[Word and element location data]
[start]

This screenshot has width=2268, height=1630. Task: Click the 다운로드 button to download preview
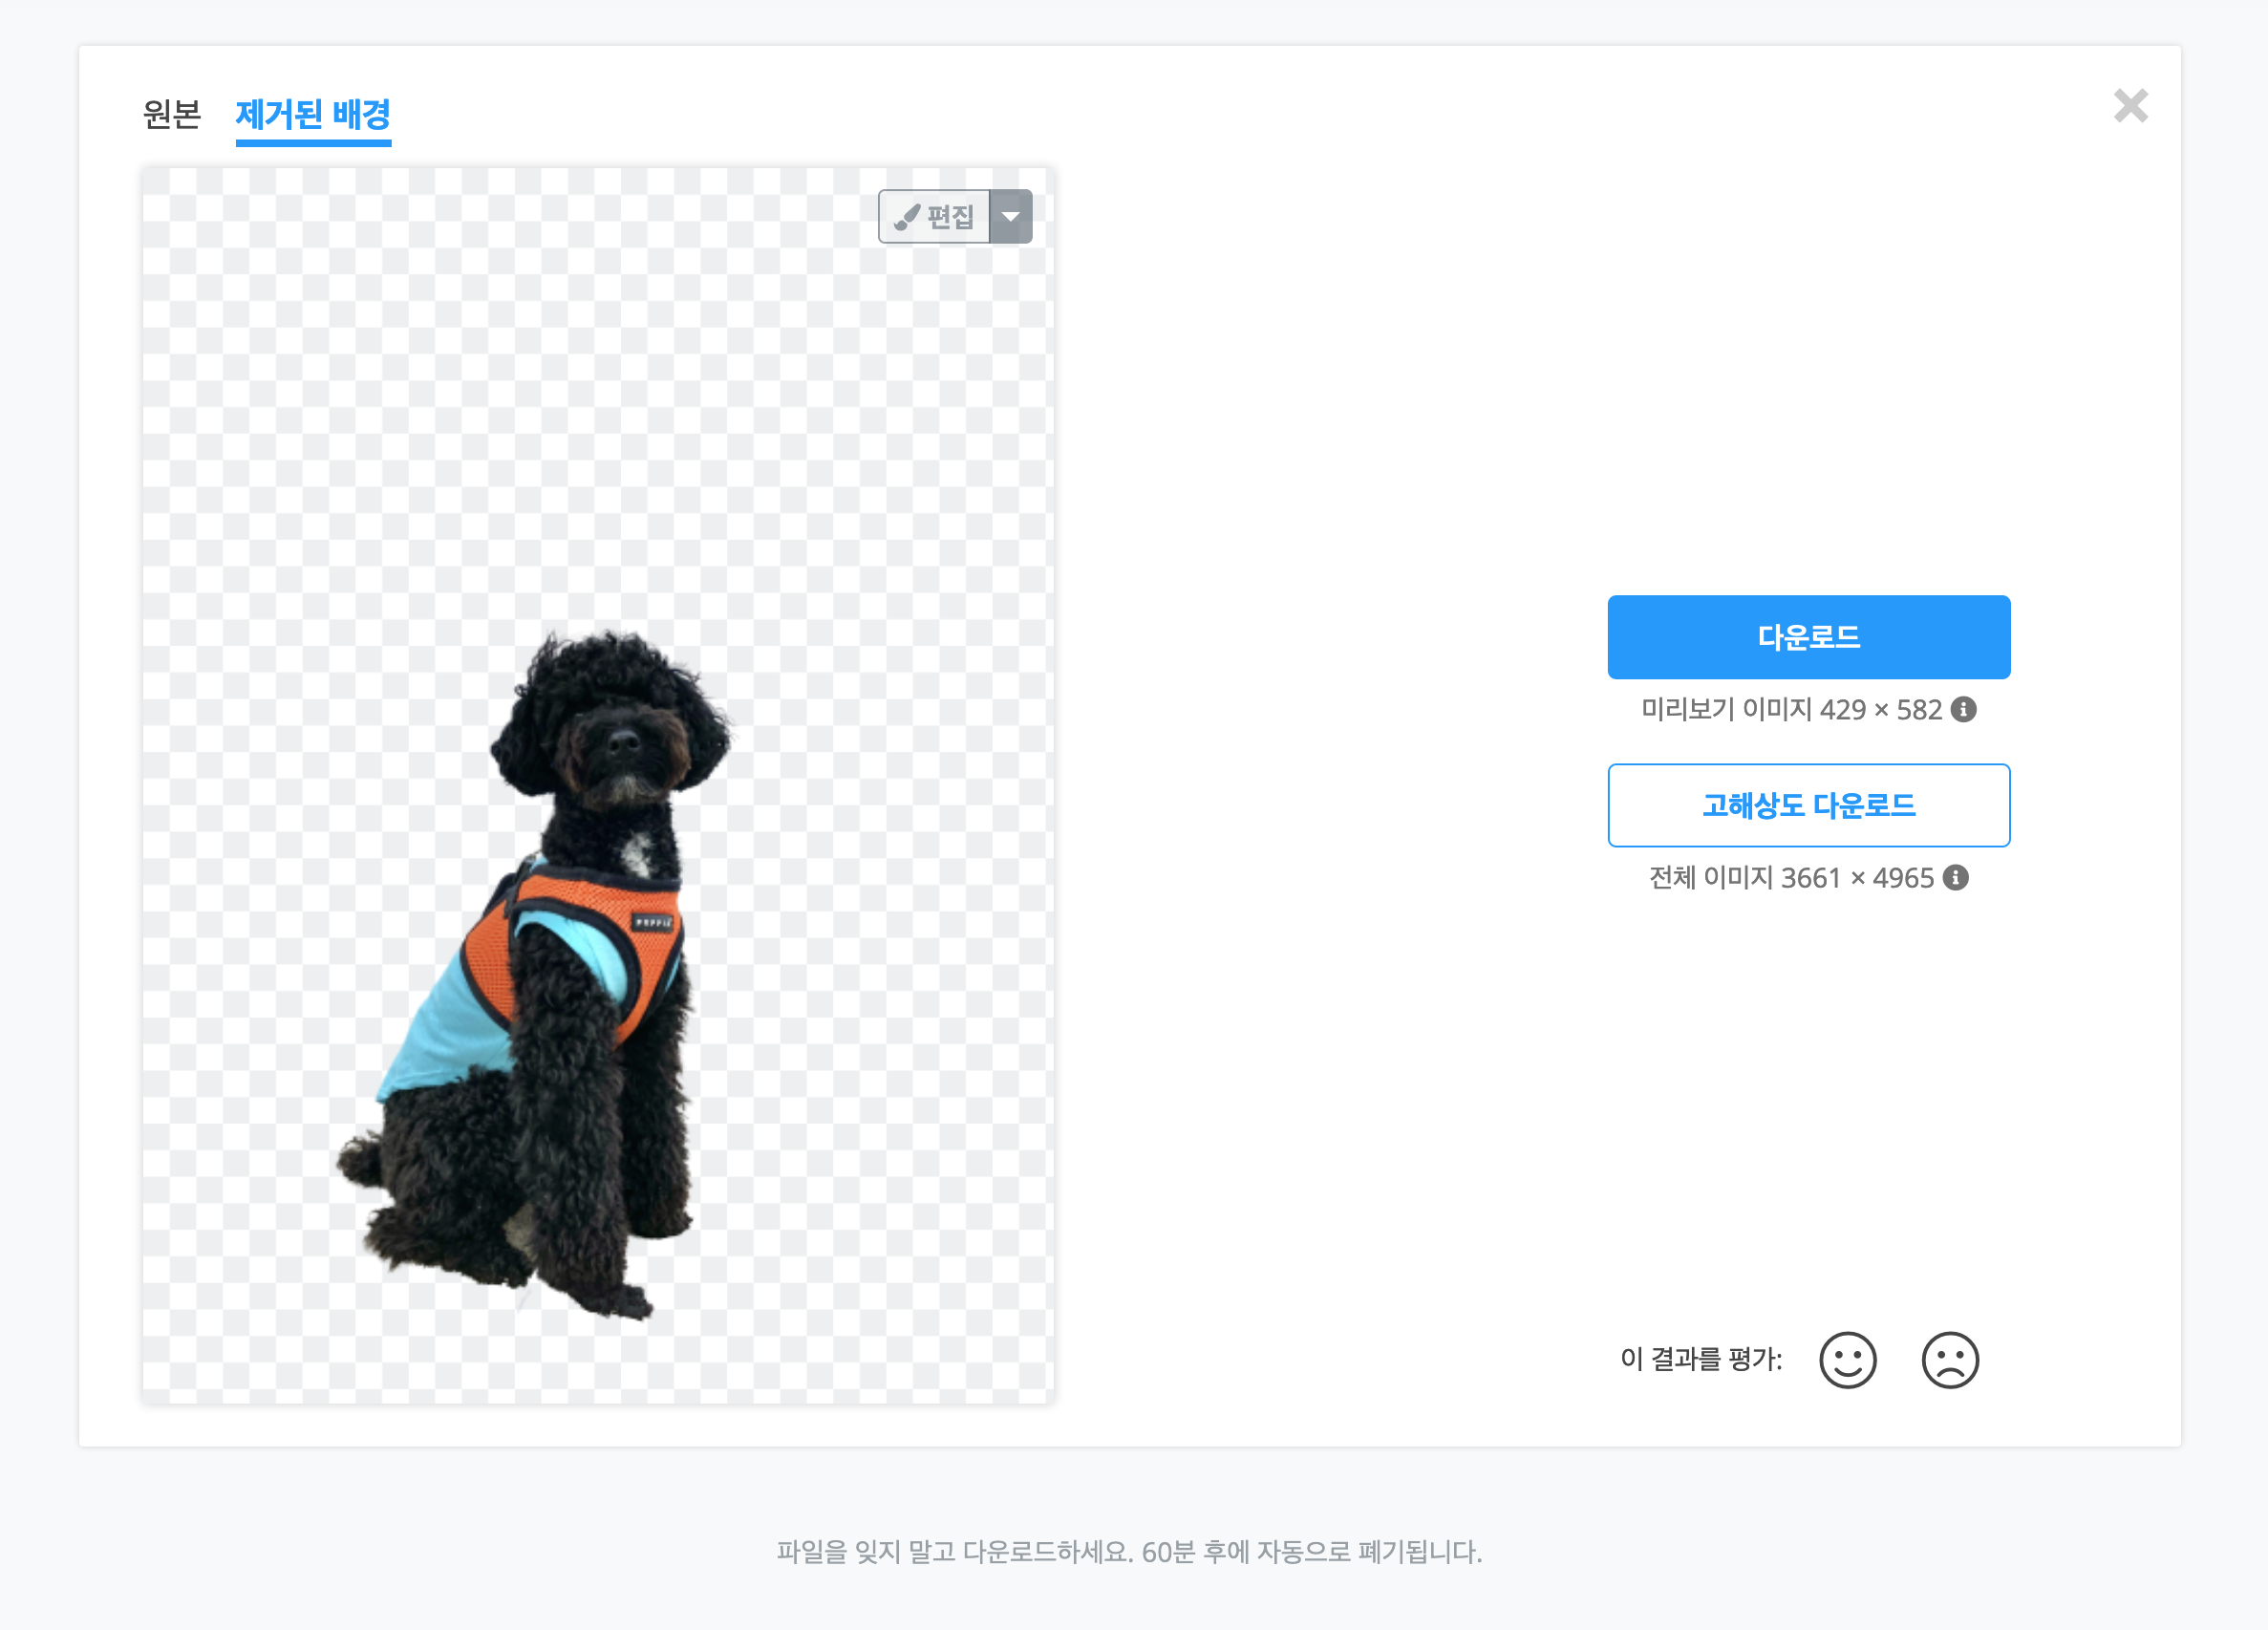[x=1808, y=636]
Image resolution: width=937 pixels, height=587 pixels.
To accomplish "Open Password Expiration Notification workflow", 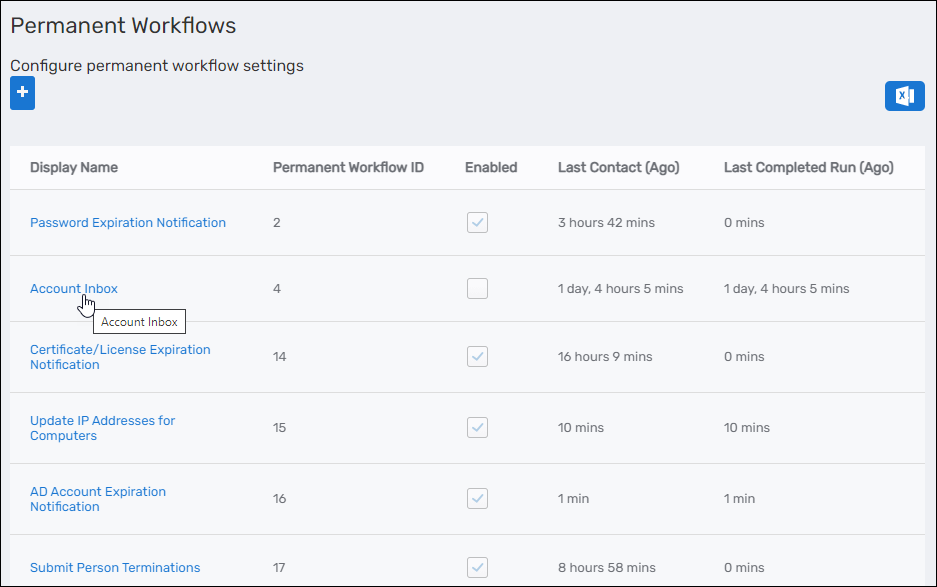I will coord(127,223).
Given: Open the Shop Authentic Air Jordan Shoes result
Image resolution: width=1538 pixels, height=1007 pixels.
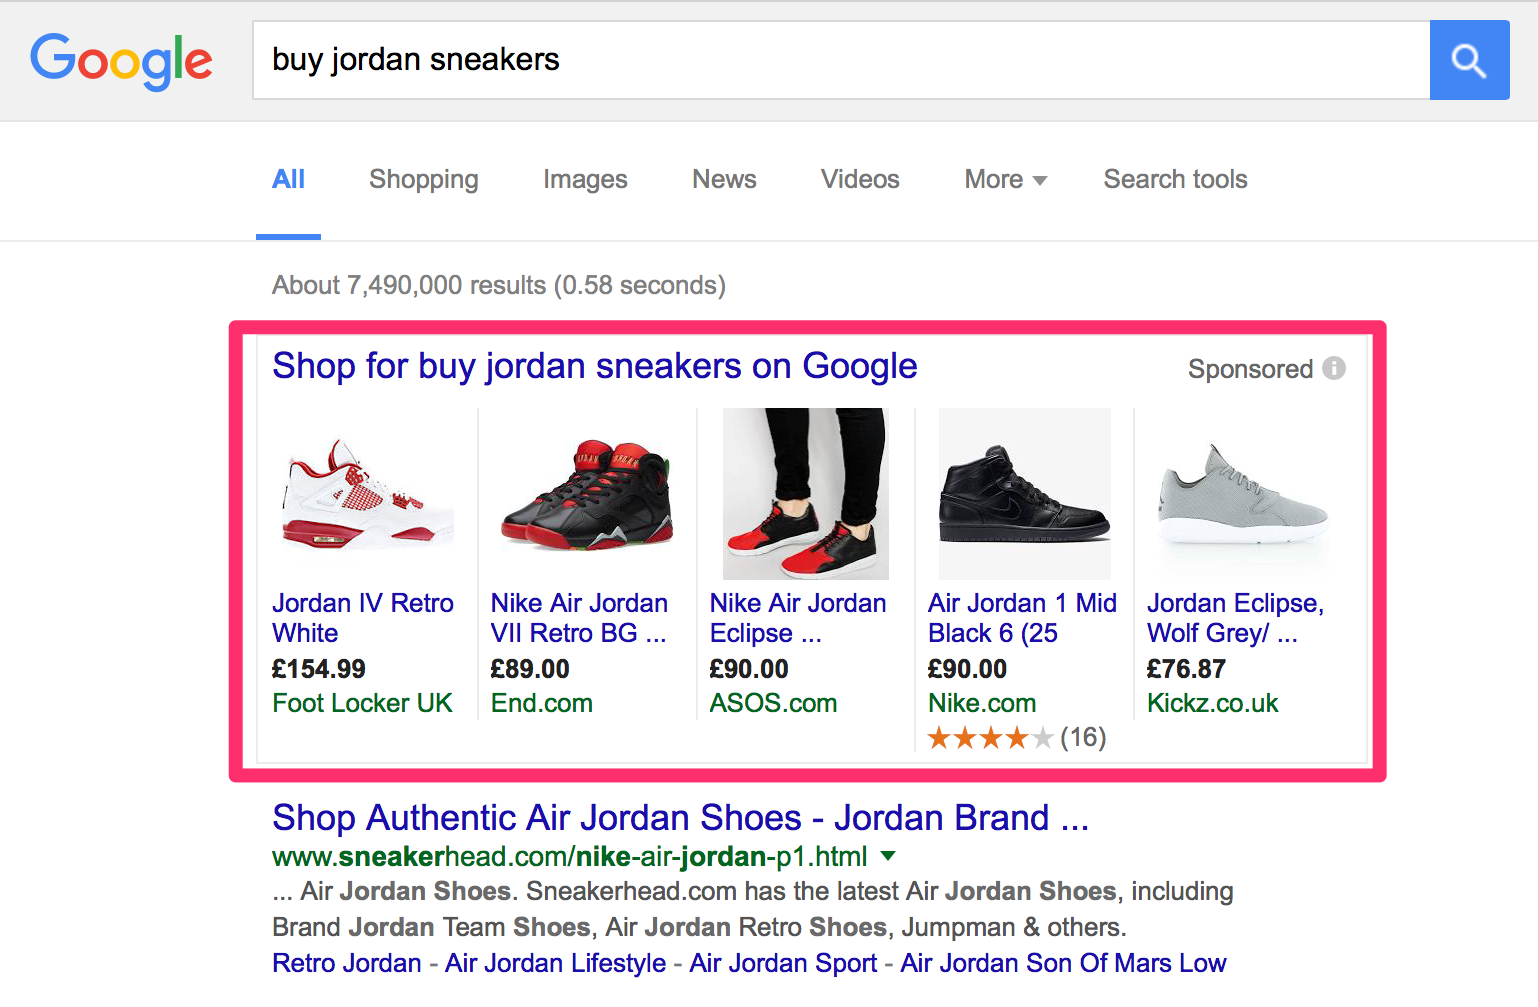Looking at the screenshot, I should click(x=680, y=818).
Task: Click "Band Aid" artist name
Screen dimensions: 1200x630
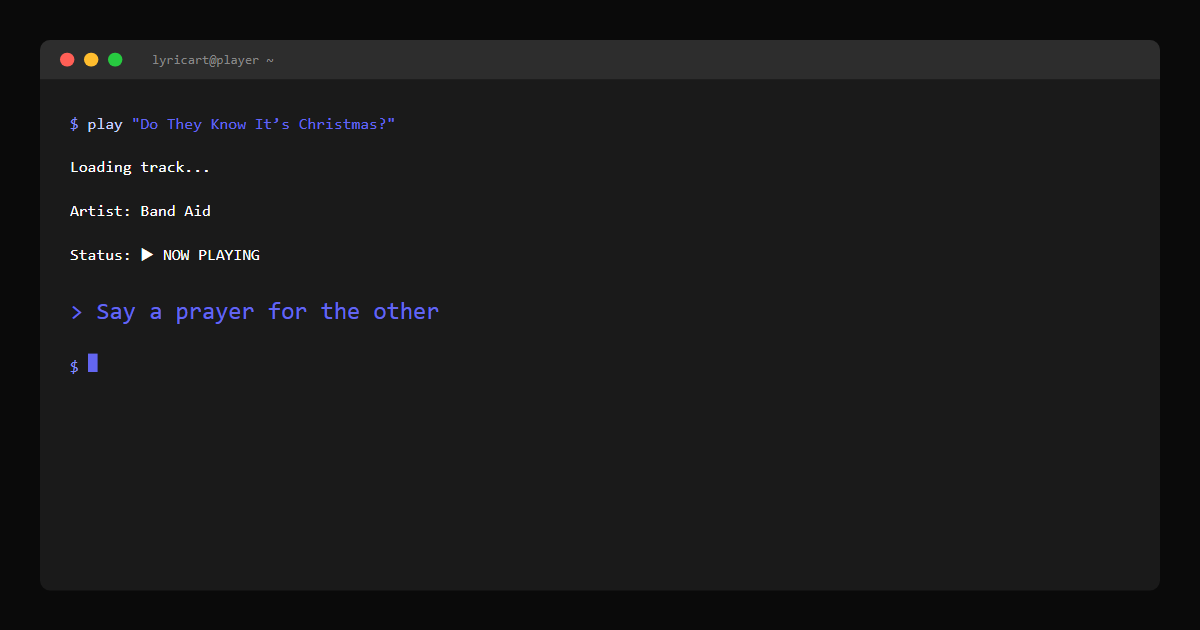Action: click(x=176, y=211)
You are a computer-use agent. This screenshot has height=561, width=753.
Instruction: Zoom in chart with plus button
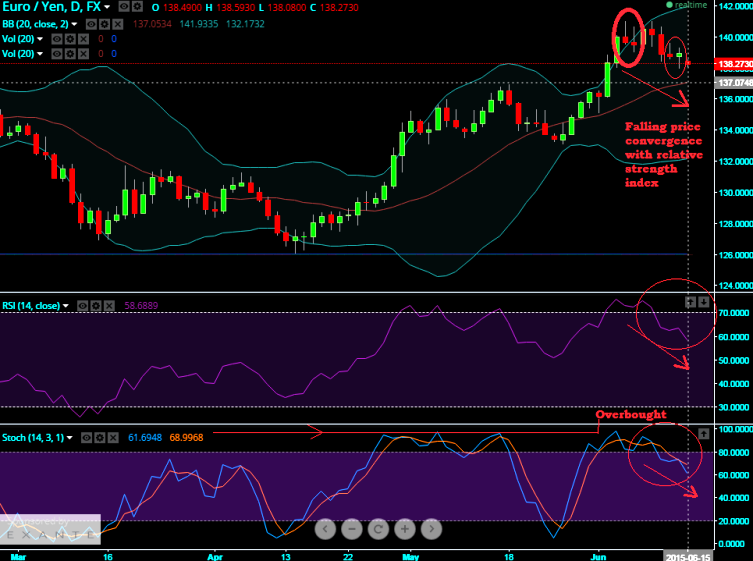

[end]

| Written exercise |
Return the material unchanged from the line containing "You are a computer-use" through its end, both ends included. Leave the pictures out of your answer.

| Full output |
You are a computer-use agent. This screenshot has height=561, width=753.
Instruction: Zoom in chart with plus button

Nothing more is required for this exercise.